16 minutes ago, podkall said:

x3D CPUs less

But still not necessarily fast enough to be not impacting GPU gaming tests. Maybe we need testing at 8k native.

 

16 minutes ago, podkall said:

in raster 5090 is 35% faster, but core count is higher only by 25%. So from generation and everything else you are getting 10% more performance, and some things are same like ROPS.

As I said many times, 4090 is severely VRAM bandwidth limited. Without looking it up again, someone replaced 4090 ram chips with much faster ones, and the OC gave pretty good scaling with bandwidth showing how limited it was stock.

 

[porina]

It might help to restate why I'm trying to do this. We can more easily get information about cores and clocks about future devices. The question is how can we use those to predict the gaming performance? Direct TFLOPS scaling by itself doesn't work.

 

In a way it feels like I'm trying to reinvent Amdahl's Law for this.

[podkall]

2 hours ago, porina said:

ut still not necessarily fast enough to be not impacting GPU gaming tests. Maybe we need testing at 8k native.

4K already is few fps apart, not sure if 8K would give even smaller margins between the GPUs..

 

1 hour ago, porina said:

It might help to restate why I'm trying to do this. We can more easily get information about cores and clocks about future devices. The question is how can we use those to predict the gaming performance? Direct TFLOPS scaling by itself doesn't work.

 

In a way it feels like I'm trying to reinvent Amdahl's Law for this.

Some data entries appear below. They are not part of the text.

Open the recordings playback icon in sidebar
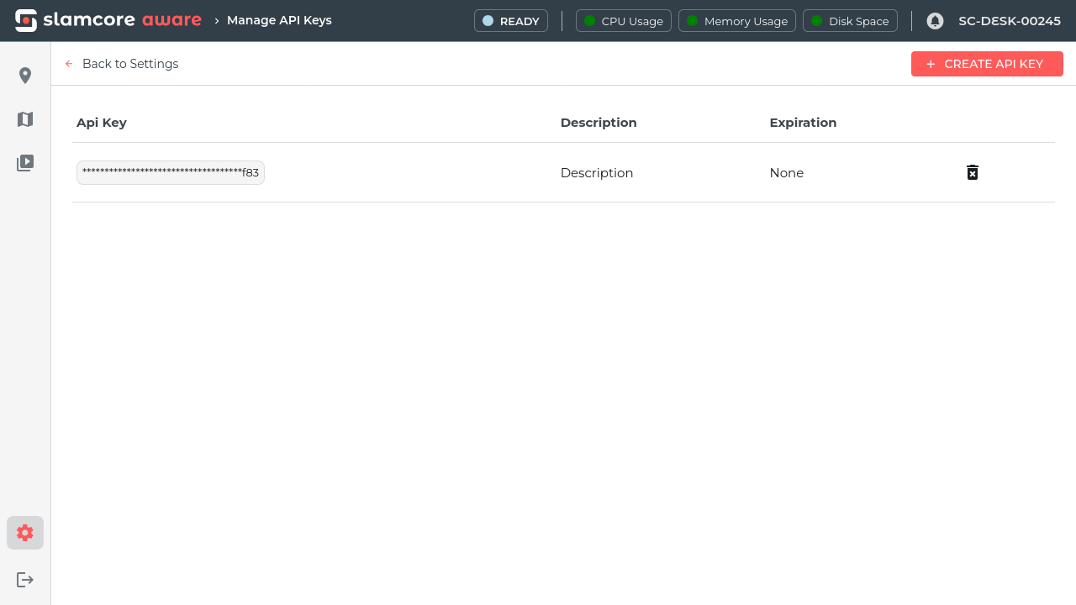This screenshot has width=1076, height=605. click(x=25, y=163)
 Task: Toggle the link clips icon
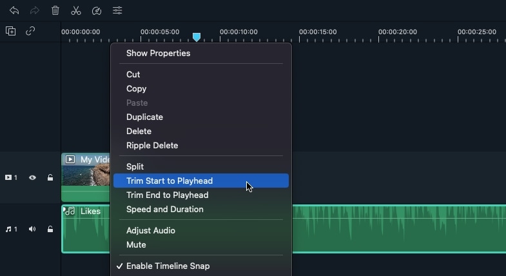click(30, 31)
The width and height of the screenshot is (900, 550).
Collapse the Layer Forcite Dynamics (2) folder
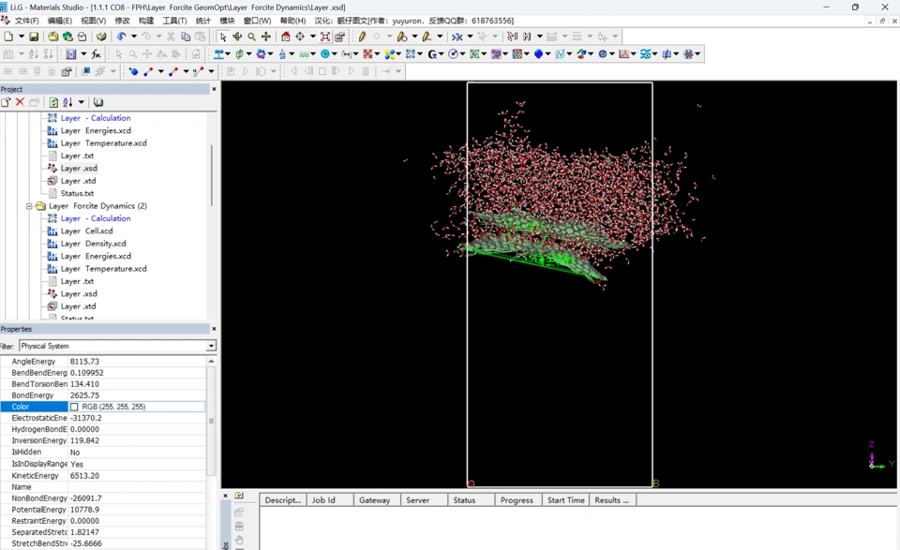point(29,206)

What usually works is comparing benchmarks of specific gaming benchmark tools, or games themself.

[porina]

56 minutes ago, podkall said:

4K already is few fps apart, not sure if 8K would give even smaller margins between the GPUs..

You're thinking CPU limited testing. I'm proposing 8k to keep away from that.

 

56 minutes ago, podkall said:

What usually works is comparing benchmarks of specific gaming benchmark tools, or games themself.

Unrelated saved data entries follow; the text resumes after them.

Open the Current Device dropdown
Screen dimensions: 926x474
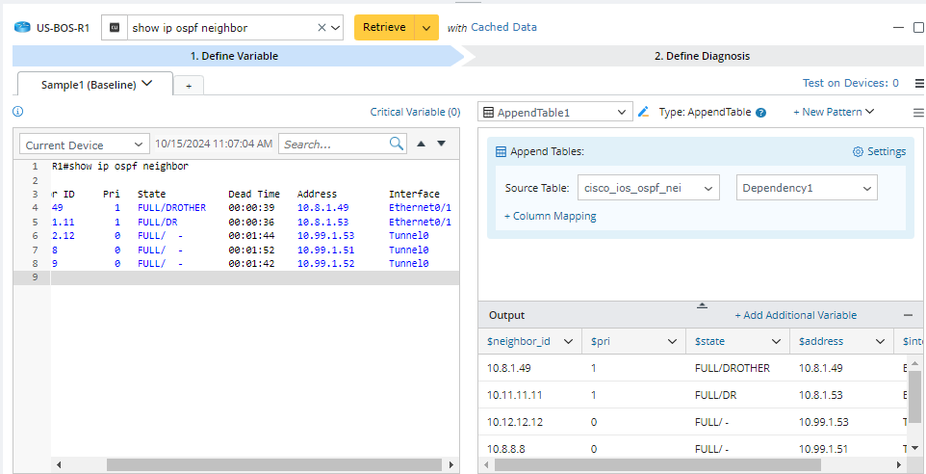point(85,145)
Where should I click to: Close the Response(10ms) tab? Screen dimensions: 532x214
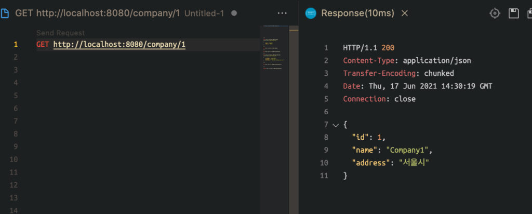[x=405, y=13]
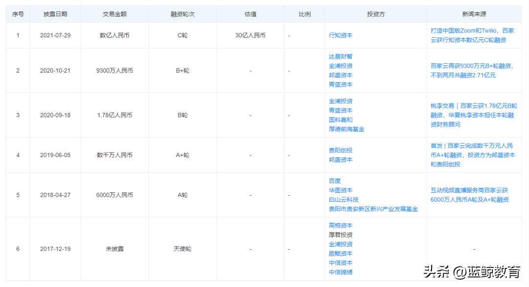Viewport: 529px width, 287px height.
Task: Open the 行知资本 investor link
Action: coord(341,34)
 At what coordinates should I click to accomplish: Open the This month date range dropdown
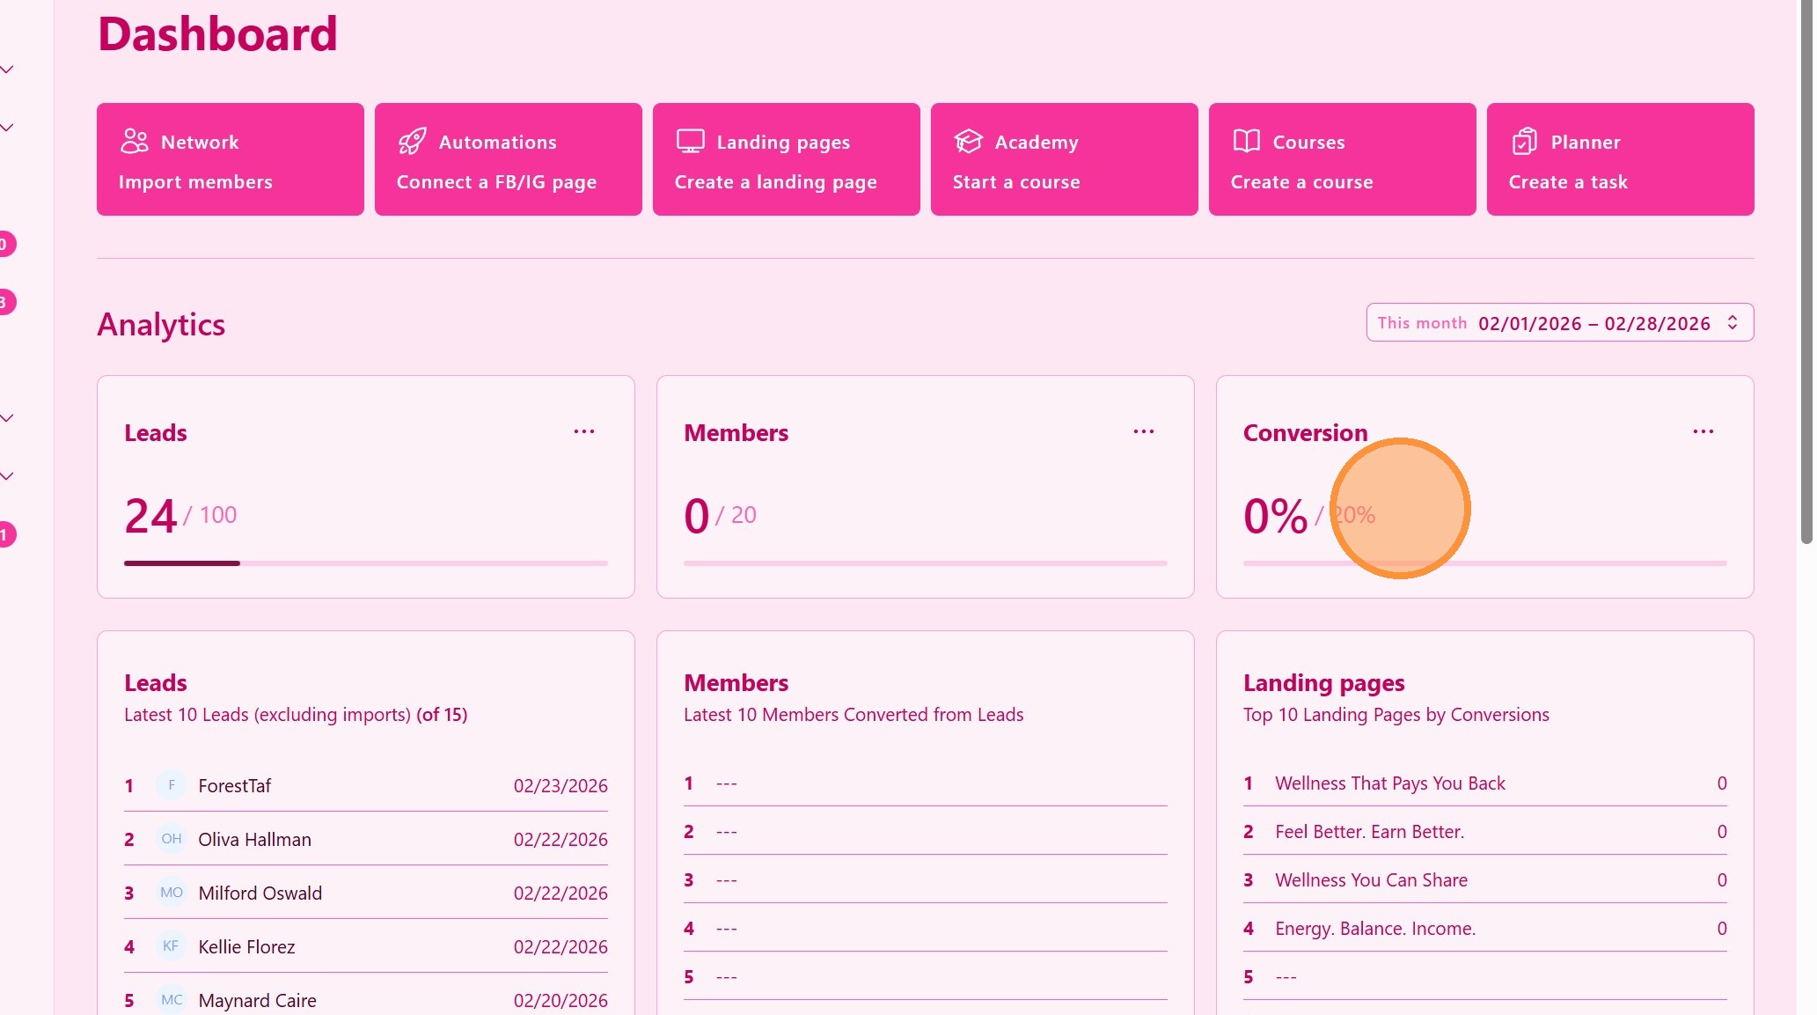click(1559, 323)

How do you run it on something that hasn't been released yet? Core configuration and clocks are often leaked before then.

[GOTSpectrum]

3 hours ago, podkall said:

And for a good reason, FLOPS are based off floating point operation calculations.

 

The problem is the application, once you put gaming into the environment, there's millions of "bottlenecks" that diverse from the GPU's FLOP range.

 

First, simply benchmarking or making GPU do work isn't that "demanding" to begin with. The GPU saves data in VRAM and does math, maybe occasionally pulling away from VRAM calcualted data and grabbing new data to calculate.

 

In gaming, you're operating in real-time constraint with GPU and other components. Calculations can be simpler or more complex based on certain factors. And there's factors.

 

For example, in videogames the environment isn't always static, you're rendering the game, but how much of the game? Then you obviously render everyting in the FOV of the player. Then you have to account for things like player movement, environmental changes that happen within game. Or changes based on player movement and camera.

 

The GPU can only be so precise with the info the CPU gives it, the talk between the CPU-GPU already gives you limitation, because the GPU can't just pretend it knows what will happen in the game, it has to display the game's happening and player movement.

 

Since you move camera effects can change, lens effects, flares, etc. This is variable that suddenly adds more or less work for GPU. + RayTracing in some games or settings.

 

And lastly saturation, you can't completely saturate everything and test within gaming environment. But in synthetic benchmarks that either push limits or test the full range of the card, you can.

 

Not every game will saturate 32GB of 5090's VRAM. And same with the saturation of the thousands of cores or billions of transistors, because of other constraints.

Just like CPU can have 12 cores but only needs 1-4-8 threads to run a game.

 

And this is given, but it adds on top of the other things, not all game operations and things will saturate or utilize Tensor cores.

I didn't know you were this smart tbh 

[podkall]

1 hour ago, GOTSpectrum said:

I didn't know you were this smart tbh 

My first impression smartness is misleading, that little wall of text? The only thing ChatGPT helped me with, is tell me what FLOPS mean, everything else was me on my own.